After TS tells me what happened in the parking lot though, I can’t stop thinking about it—what the fight was about and what it means, and if any of this had anything to do with my letter, and how I should probably stop helping people break up with each other.
I know I didn’t do this to Gatsby. Shark-Boy’s anger management problems are his own, and the whole thing probably had to do with drugs and not at all with a beautiful bronze icon of a girl and a letter copied down carefully in silver glitter gel pen. It doesn’t matter, though. I feel guilty anyway.
I think how maybe Gatsby won’t go to the detention center for fighting, but it will be for something else. I’m thinking about his shoulder and his father, how this is not the first time he’s come to school with his arm in a sling. Thinking of how strong Shark-Boy is, how easily he used to pick me up in PE last year, swinging me in a circle or dipping me to the floor like we were dancing.

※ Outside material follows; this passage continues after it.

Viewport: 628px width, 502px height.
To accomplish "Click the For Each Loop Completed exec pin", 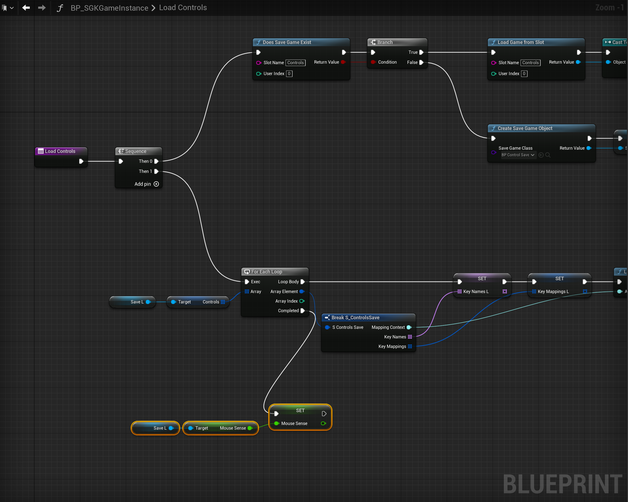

And because I know these things about both of them, when TS tells the story of what happened, I can almost see it. Almost hear the hollow thud of Gatsby’s back against a tailgate, up against a passenger window. Shark-Boy, not shouting, never shouting. Just breathing, rapid, hoarse, resolute. The way he has always been moving forward, like he can never slow down, like there’s no way to stop now. Like his whole life, everything has always just been inevitable.
For discussion: Have you ever done something you thought was harmless and then felt bad about it? Not just writing other people’s break-up letters, but anything? (There are just all kinds of things that can seem totally isolated, until you realize that nothing happens in a vacuum.)
Do you ever pretend you’re Joan of Arc? Marilyn? Anyone else besides the you that gets out of bed in the mornings?